John Prescott told of his experience at a motorway service station where his enjoyment of a bacon buttie was able to continue only after the intervention of Special Branch officers. He was lucky they were there. Otherwise, he might have been subjected to the new phenomenon of “happy slapping”, in which he would have been beaten up just for the fun of it, and the results photographed and distributed via mobile phones.
And then there is Tony Blair and the ASBOs — not, as one might think, a group from the Prime Minister’s guitar-playing youth but the result of new Labour’s Crime and Disorder Act of 1998. Antisocial behaviour orders are designed to combat theft, intimidation, drunkenness and violence but have made the headlines mainly in relation to their effect on juveniles.
There are arguments for and against ASBOs but, meanwhile, their numbers are rising spectacularly. There were 2,600 of them last year, 116 per cent more than the year before. Interestingly, 1,063 of them were served on children between the ages of 10 and 17.
Do ASBOs work? I haven’t the faintest idea but nor, it seems, does anyone else. The Daily Express may think so (“ASBOs proven to work” — June 2005) but, in the same month, The Guardian was asking: “Are ASBOs really working?” and went on to suggest that they might be just a “ quick-fix solution to cure society’s ills”. Even the Home Office isn’t sure. Its own figures show that one ASBO in four is breached and for some getting an ASBO is a badge of honour, enhancing a teenager’s cred.
What does seem pretty certain is that the flood of ASBOs has helped to demonise an entire generation. Individually, the cases often seem ill-judged to the point of absurdity: the boy with Tourette’s syndrome banned from swearing; another boy banned from using the word “grass”; two brothers, aged 10 and 12, banned from “making rude gestures”. But they add up to create a cumulative vision of a Britain full of yobs, with crack houses on every inner-city estate, drunken louts running amok in provincial towns, and so on.
It all leads to what Shami Chakrabarti, the director of Liberty, the human-rights watchdog, has called a “recipe for the alienation of a generation of deprived kids”.
I am not saying that such antisocial behaviour doesn’t exist: the Bluewater shopping mall enjoyed a 23 per cent rise in the number of visitors the month hoodies were banned. But I wonder if the Government hasn’t got a vested interest in painting the worst picture possible. It seems to be using juvenile delinquency in much the same way that the Conservatives used immigration at the election, playing on our worst fears.
Why? Because teenagers have no vote and no voice. Because they’re an easy target. Because combating perceived delinquency puts the Government on our side.

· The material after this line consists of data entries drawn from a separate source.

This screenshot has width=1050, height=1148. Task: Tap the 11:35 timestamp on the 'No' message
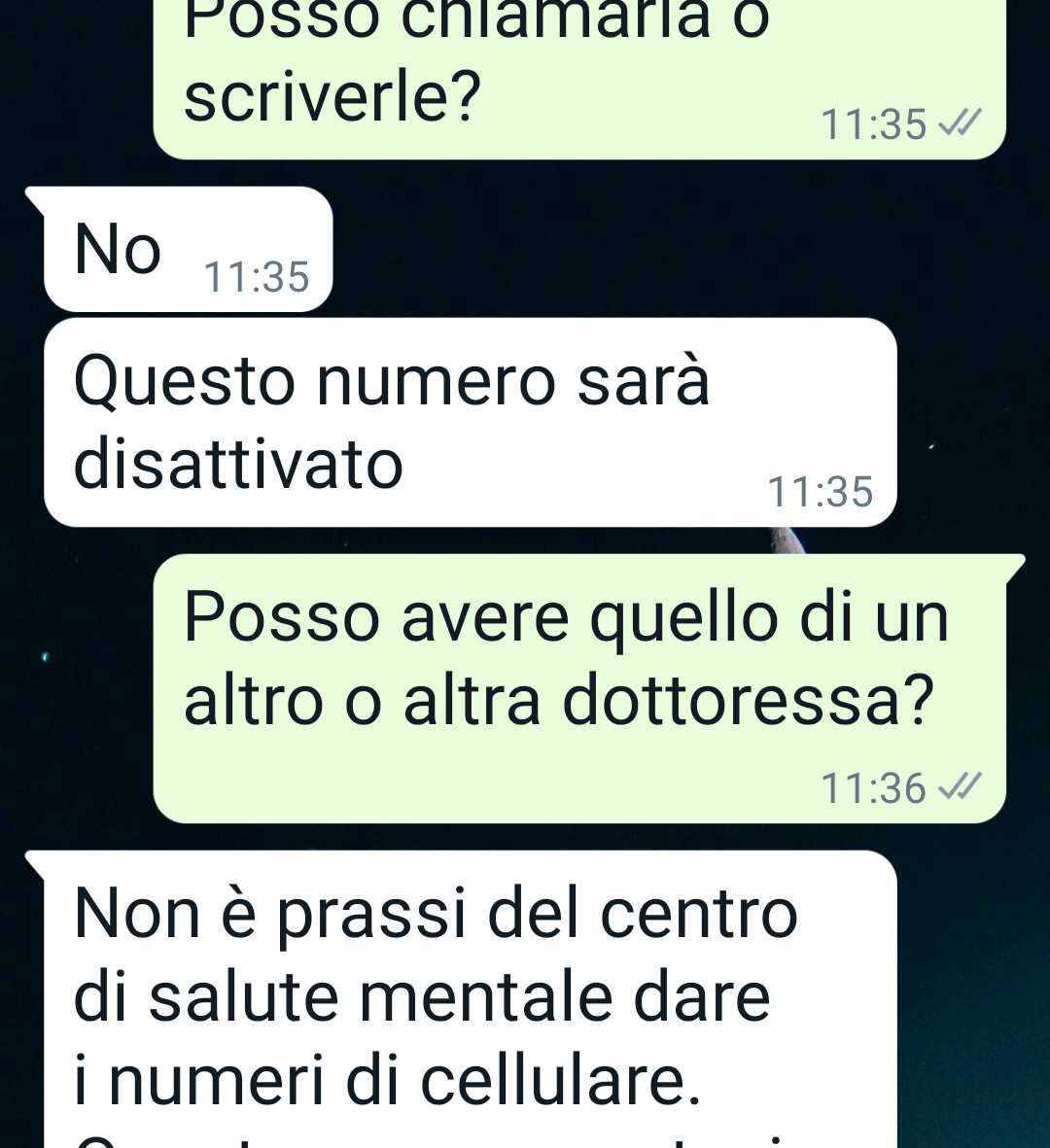pyautogui.click(x=257, y=277)
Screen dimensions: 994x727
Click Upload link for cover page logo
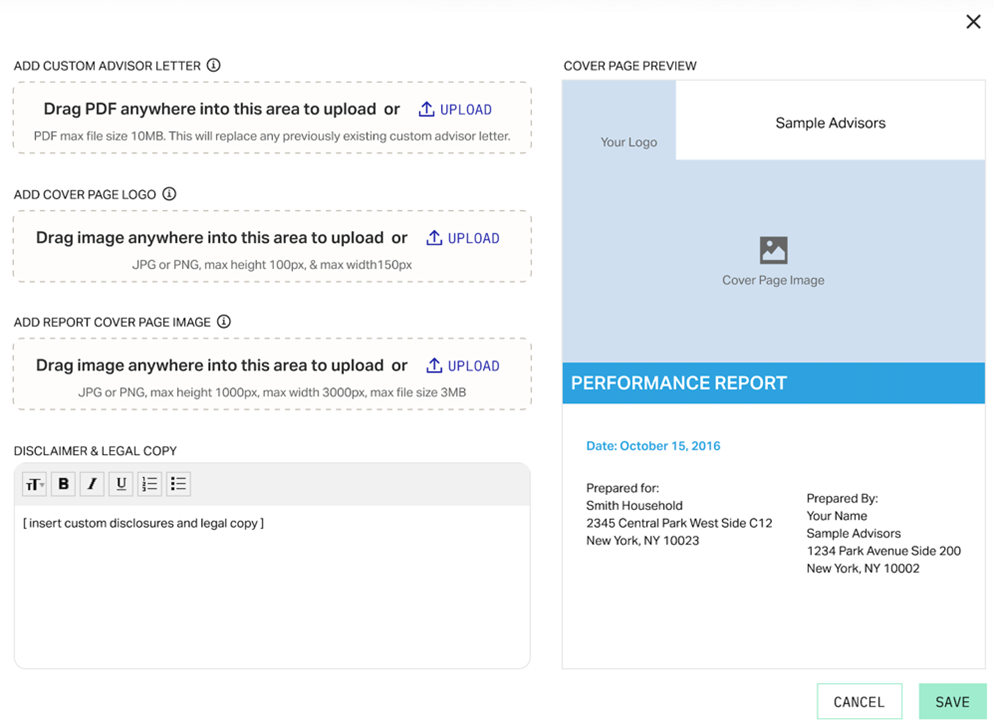pyautogui.click(x=463, y=238)
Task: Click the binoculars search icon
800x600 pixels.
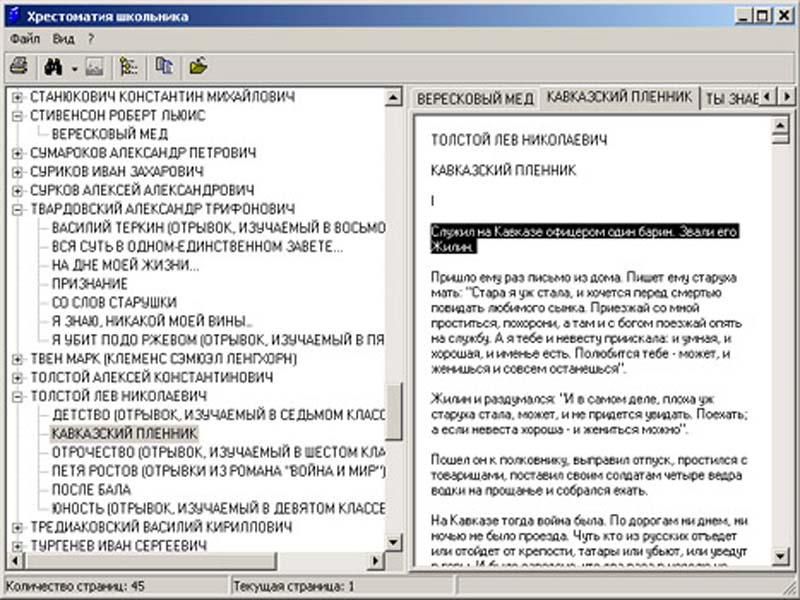Action: pyautogui.click(x=53, y=67)
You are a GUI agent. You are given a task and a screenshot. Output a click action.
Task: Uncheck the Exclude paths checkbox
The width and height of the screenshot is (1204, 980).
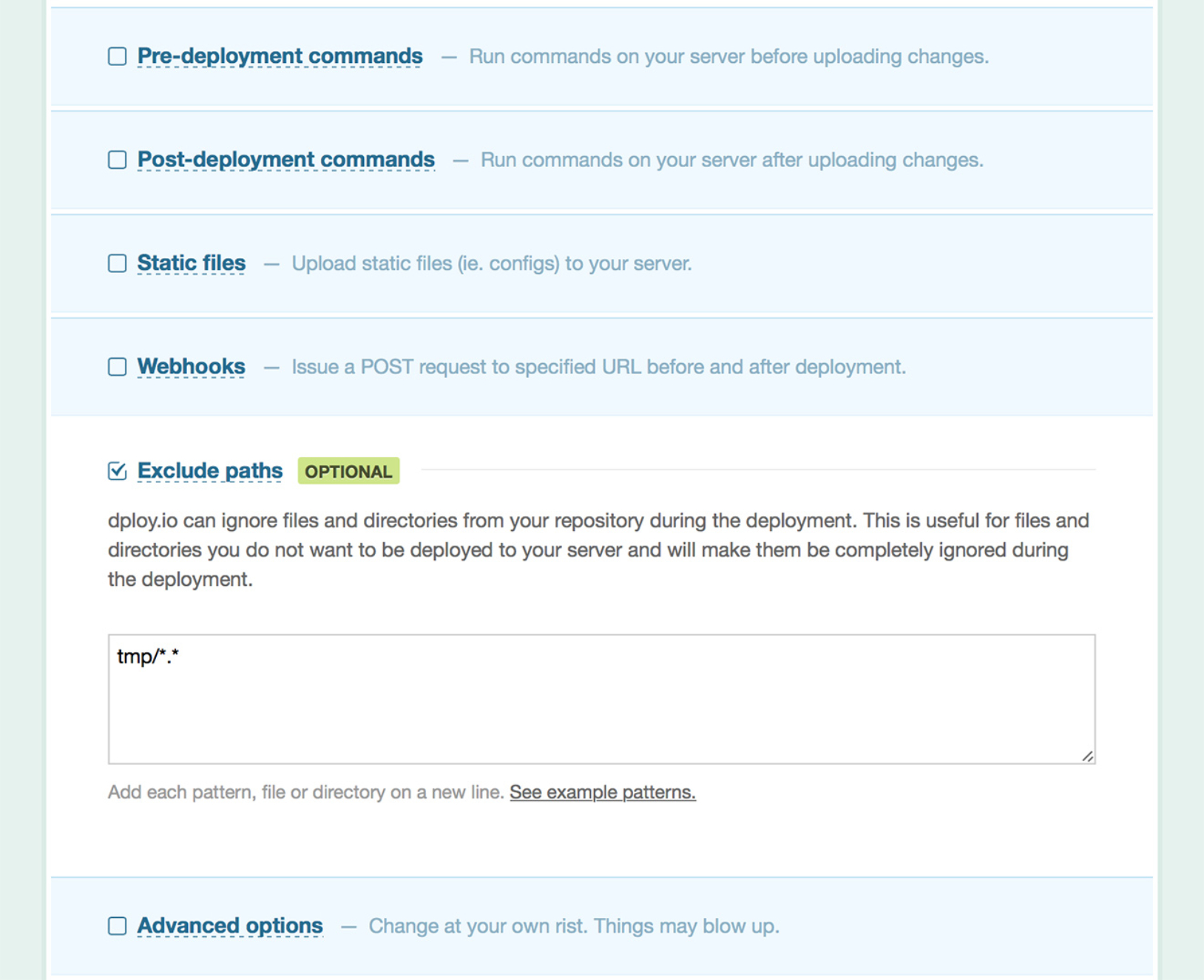click(117, 471)
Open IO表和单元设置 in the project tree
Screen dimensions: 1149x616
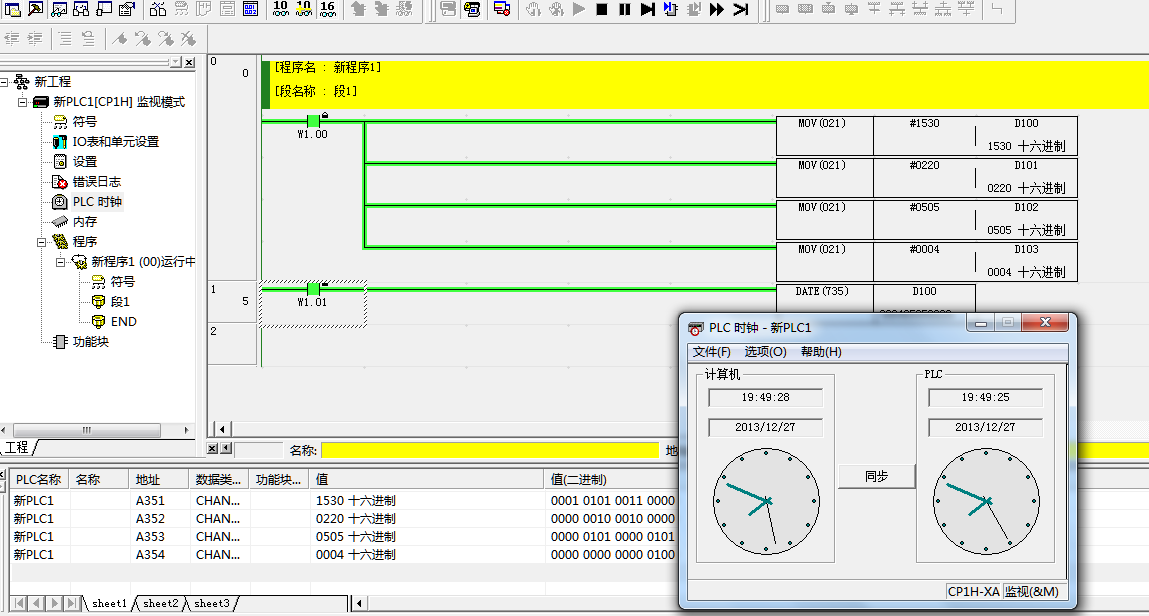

It seems that children can do no right. Even when exam results soar, we are told it is only because standards have been so debased. And universities are queuing up to give gifted but privately educated students a good kicking, rejecting them for being the stuck-up little bastards that they must surely be.
All of which leads me to wonder how I, as a writer for teenagers, should portray my heroes if my books are going to be seen in any way as relevant or in touch. Should they, I wonder, be heroic at all? Take Alex Rider, for example, the teenage spy who first appeared in Stormbreaker (1998). Although he has often been compared with James Bond, Alex is in many ways his antithesis. He is no patriot. He has no desire to serve his Queen or country and would much rather be at school with his friends. Alex Rider is manipulated, lied to, tricked or blackmailed into his adventures. This seems to have struck a chord with young readers and may be the reason why the books have had such success.
But in my new book, Raven’s Gate, I have gone for a protagonist — again, no hero — who may be even more in touch with our times. From our first encounter with 14-year-old Matthew Freeman, we have a boy who seems to have sprung directly from the Ten O’Clock News: “He was sitting on a low wall outside Ipswich station, wearing a grey, hooded sweatshirt, shapeless, faded jeans and trainers with frayed laces. It was six o’clock in the evening and the London train had just pulled in. Behind him, the commuters were fighting their way out of the station . . . but the crowd meant nothing to him. He wasn’t part of it. He never had been and he sometimes thought he never would be.